The bus ride was . . . interesting. Our bus driver is the husband of one of our instructional aides and he has also been spending some time in our Severely Emotionally Disturbed (SED) class where his wife is. He’s studying to be a teacher. He talks. A lot. And he looks at us while he talks. And uses his hands. While he’s driving the bus. It was a little nerve-wracking, to say the least! I had to get up and move to the back of the bus just to “take a break”. Poor Patsy. I left her all alone up there. But I did return. See, I’m a good friend! Heh.
The time at the pool is always a blast. It’s so fun to watch the kids let loose somewhere where they can let loose. It’s one of the best field trips because there are professional lifeguards watching them, so it gives us teachers a chance to kickback and relax, too. As always, we ordered pizza for lunch. We always order so much, and the kids eat on it the rest of the day (just a couple of hours really). The snack bar was also open, so many of the kids spent the day traipsing up to the snack bar and buying an armload of snacks. Seriously. I was sure someone was going to get sick on the way home. No one did, thank goodness!
By the time we returned to the school, it was about 3:15, and school lets out at 3:30. When I got off the bus, a little girl ran up to me to give me a hug. I had been getting these all day because it was my last day. (In fact, more hugs and bigger hugs came from former students rather than my current ones. Go figure!) I returned the hug, then looked down at the hugger. It was a little girl whose family had moved away in November! I did a double take and then hugged her tightly again. What a nice treat on the last day of school. I had become friends with her parents throughout the years (I had their other daughter last year) and keep in touch via e-mail.
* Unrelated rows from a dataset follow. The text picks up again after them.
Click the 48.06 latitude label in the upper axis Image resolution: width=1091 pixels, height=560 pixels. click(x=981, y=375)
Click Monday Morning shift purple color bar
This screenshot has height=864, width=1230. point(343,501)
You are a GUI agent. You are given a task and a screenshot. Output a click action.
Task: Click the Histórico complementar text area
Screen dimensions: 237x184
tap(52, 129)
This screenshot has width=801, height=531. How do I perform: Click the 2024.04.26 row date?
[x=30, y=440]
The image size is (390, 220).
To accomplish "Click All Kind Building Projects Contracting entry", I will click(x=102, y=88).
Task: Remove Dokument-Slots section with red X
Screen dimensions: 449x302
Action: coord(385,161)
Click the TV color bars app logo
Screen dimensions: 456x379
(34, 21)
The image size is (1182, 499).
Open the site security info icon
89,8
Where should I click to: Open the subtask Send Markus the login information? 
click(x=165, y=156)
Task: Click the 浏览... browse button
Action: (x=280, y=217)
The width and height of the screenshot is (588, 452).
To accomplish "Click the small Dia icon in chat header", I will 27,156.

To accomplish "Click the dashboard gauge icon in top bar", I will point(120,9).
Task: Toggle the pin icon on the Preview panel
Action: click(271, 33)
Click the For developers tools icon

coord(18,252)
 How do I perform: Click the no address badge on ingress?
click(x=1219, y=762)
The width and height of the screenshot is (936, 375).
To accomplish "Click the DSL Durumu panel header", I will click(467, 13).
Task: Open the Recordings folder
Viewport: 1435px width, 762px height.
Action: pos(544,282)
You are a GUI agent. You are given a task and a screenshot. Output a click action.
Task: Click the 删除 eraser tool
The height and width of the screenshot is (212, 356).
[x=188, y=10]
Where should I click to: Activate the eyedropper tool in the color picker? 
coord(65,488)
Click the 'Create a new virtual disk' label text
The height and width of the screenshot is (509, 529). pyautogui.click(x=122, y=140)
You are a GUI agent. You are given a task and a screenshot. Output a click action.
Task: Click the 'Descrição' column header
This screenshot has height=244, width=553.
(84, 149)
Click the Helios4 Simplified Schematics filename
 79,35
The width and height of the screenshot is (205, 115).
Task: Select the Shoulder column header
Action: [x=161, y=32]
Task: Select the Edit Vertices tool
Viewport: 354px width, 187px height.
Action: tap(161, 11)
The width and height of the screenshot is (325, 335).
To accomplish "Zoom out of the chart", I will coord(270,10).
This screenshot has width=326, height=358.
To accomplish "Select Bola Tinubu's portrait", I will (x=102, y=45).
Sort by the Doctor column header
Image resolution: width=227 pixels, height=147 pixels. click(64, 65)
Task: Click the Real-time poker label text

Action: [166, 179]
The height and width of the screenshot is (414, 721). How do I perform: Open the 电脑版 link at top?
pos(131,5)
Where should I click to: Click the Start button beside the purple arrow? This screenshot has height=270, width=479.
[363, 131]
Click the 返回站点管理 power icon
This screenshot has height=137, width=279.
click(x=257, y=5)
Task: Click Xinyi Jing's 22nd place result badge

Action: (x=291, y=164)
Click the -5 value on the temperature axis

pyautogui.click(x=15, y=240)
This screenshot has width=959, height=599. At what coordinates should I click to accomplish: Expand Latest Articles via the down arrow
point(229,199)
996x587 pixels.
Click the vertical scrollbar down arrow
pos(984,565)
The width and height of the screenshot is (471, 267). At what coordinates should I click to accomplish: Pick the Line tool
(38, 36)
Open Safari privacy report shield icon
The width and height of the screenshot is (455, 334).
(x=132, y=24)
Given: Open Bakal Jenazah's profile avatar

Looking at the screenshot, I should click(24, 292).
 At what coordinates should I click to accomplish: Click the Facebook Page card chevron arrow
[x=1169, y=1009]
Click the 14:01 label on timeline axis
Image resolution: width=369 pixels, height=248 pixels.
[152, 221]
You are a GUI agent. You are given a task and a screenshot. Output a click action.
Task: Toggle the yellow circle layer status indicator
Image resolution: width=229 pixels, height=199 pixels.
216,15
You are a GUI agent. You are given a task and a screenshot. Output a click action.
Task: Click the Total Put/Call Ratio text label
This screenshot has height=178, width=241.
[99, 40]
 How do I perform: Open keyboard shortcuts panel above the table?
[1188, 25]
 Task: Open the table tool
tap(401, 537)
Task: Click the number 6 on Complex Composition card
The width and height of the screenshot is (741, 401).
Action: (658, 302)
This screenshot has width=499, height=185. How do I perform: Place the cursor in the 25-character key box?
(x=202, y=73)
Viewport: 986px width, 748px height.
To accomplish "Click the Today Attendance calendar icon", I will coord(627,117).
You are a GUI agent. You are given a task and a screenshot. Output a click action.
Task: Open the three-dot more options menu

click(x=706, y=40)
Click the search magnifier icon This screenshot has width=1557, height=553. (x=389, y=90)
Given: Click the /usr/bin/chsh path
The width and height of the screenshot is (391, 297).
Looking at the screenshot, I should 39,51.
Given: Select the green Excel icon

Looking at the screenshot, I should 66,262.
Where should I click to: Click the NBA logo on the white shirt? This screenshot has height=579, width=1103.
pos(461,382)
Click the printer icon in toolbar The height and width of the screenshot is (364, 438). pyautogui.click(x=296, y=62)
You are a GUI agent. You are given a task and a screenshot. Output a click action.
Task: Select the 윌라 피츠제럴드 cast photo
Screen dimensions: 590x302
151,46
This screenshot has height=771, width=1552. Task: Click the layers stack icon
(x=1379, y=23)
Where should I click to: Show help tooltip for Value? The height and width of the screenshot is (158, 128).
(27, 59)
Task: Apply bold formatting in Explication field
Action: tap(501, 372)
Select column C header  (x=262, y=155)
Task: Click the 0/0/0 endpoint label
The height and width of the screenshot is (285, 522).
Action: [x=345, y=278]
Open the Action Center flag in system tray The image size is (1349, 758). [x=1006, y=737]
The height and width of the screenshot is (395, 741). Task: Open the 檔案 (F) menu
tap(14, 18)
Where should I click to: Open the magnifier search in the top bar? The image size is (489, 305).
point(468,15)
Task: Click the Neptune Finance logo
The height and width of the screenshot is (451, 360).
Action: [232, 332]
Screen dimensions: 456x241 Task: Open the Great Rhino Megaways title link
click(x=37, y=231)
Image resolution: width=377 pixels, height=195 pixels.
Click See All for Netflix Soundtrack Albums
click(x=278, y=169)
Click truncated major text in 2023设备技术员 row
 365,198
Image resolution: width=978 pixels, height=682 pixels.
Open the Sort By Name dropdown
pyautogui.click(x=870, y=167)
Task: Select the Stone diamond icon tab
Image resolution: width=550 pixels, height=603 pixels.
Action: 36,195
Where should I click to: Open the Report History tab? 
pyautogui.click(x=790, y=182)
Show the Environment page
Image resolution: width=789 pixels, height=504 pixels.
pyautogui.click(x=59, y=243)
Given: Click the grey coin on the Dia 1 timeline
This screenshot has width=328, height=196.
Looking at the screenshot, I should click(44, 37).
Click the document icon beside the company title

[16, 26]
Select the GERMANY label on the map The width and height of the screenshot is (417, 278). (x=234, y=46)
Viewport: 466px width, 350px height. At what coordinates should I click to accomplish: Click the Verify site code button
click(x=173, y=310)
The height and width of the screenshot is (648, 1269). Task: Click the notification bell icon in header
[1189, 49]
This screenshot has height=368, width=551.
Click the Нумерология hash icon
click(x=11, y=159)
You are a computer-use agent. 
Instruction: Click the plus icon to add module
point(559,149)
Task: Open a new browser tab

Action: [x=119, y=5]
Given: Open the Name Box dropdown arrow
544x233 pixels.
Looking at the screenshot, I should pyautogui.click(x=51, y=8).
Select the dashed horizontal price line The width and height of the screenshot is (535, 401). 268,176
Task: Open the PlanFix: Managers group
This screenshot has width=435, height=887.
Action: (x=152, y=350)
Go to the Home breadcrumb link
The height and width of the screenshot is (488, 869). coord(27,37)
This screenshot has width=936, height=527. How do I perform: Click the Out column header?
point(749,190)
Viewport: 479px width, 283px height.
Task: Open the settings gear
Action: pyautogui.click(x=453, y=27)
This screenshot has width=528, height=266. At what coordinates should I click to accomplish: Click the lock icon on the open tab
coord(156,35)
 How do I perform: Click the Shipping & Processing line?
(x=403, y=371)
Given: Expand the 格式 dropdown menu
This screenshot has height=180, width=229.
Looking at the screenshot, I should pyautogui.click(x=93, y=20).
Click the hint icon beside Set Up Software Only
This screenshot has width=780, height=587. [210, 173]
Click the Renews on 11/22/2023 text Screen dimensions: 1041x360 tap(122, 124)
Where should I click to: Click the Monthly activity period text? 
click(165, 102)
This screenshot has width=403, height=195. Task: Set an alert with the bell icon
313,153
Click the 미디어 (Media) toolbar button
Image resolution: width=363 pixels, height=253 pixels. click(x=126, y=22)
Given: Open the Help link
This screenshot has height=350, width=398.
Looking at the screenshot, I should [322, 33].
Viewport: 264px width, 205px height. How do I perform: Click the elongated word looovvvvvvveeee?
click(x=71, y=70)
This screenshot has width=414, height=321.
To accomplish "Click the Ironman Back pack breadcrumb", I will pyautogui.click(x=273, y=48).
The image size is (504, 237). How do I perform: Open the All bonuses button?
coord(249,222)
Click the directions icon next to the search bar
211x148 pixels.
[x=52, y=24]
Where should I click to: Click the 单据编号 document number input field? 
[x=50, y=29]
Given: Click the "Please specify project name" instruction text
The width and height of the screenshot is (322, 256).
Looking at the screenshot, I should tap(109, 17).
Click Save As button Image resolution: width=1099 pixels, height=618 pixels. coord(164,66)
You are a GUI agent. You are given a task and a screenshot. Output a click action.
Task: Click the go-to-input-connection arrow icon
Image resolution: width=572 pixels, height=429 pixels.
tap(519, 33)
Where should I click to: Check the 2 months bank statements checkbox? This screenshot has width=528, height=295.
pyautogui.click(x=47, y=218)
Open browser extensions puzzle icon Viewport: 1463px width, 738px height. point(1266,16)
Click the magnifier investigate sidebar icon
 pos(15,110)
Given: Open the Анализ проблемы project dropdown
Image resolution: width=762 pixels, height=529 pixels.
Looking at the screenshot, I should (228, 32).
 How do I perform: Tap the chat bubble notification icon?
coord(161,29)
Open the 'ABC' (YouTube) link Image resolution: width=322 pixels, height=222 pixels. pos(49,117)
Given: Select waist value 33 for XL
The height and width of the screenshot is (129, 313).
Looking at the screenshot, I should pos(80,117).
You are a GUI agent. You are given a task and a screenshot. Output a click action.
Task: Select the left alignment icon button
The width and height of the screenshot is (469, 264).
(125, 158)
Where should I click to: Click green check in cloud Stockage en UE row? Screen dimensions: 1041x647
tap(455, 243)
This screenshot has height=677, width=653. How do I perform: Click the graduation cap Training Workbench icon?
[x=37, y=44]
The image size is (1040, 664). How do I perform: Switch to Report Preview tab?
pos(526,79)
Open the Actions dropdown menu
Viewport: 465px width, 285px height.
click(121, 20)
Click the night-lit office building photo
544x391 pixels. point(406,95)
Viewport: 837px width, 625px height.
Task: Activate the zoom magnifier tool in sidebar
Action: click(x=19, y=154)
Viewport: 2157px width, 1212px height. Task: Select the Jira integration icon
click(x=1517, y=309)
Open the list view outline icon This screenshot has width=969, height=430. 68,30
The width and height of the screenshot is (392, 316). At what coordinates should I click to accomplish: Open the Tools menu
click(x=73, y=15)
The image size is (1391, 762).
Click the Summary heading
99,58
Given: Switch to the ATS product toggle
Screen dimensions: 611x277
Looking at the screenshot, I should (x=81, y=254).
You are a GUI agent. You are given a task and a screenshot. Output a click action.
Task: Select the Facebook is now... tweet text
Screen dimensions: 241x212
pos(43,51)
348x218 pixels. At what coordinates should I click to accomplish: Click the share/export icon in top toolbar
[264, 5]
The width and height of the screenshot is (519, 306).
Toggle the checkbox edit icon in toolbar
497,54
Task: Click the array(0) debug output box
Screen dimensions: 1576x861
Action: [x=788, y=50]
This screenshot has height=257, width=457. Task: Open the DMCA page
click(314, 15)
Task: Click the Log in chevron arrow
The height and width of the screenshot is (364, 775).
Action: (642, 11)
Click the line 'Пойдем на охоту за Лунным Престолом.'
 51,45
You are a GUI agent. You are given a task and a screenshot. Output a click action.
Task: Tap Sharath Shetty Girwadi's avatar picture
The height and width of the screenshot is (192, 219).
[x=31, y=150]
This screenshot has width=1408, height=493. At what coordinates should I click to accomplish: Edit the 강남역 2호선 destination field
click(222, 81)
The end of the year was here. I was teary-eyed. On the way to school this morning I completely lost it. I turned onto the street where the school is located, looked at the school, and started bawling. It would be my last day as a teacher at this school. The tears just streamed down my cheeks. I couldn’t stop them. After I pulled into the parking lot, I rested my head against the steering wheel and just let myself have a good cry, hoping to get it all out right away. I am not a good crier. I can’t talk normally, I get all splotchy, and I am just plain uncomfortable looking. It was not, however, meant to be my last cry of the day. Dagnabit!
So many wonderful memories at the school. It was my first teaching assignment. I had gathered many ideas and some very dear friends. Why was I leaving all of that behind? What was I thinking?!? Okay, there are no regrets. Truly. I know that I am leaving behind some great friends, but I’m also headed into a new adventure. I will be making new friends. I will be creating new memories. It’s all good. While I am completely and utterly excited for that, there’s still going to be a part of me that will miss these people, the school and all it represents.
Let’s talk about the dry heat. I will really miss the dry heat! Where I am going is humid. It’s humider than humid. And if you’ve never felt dry heat in the summertime, it really does make a difference. A huge difference! Bah. One must accept the not-so-good things with the good. As I’ve said before, I’m not looking for the proverbial greener grass, although in Georgia I’ll actually have grass! I can’t wait to see what the future holds!
As we did our annual chorus line of teachers, kicking and singing “School’s Out”, I looked into the buses and smiled at all the faces smiling back at me. They were, for the most part, good little munchkins. I enjoyed my year with them. But . . .
School’s out . . . for the summer!
It’s summertime!
Heaven has descended upon the earth and I am going to enjoy every bit of it.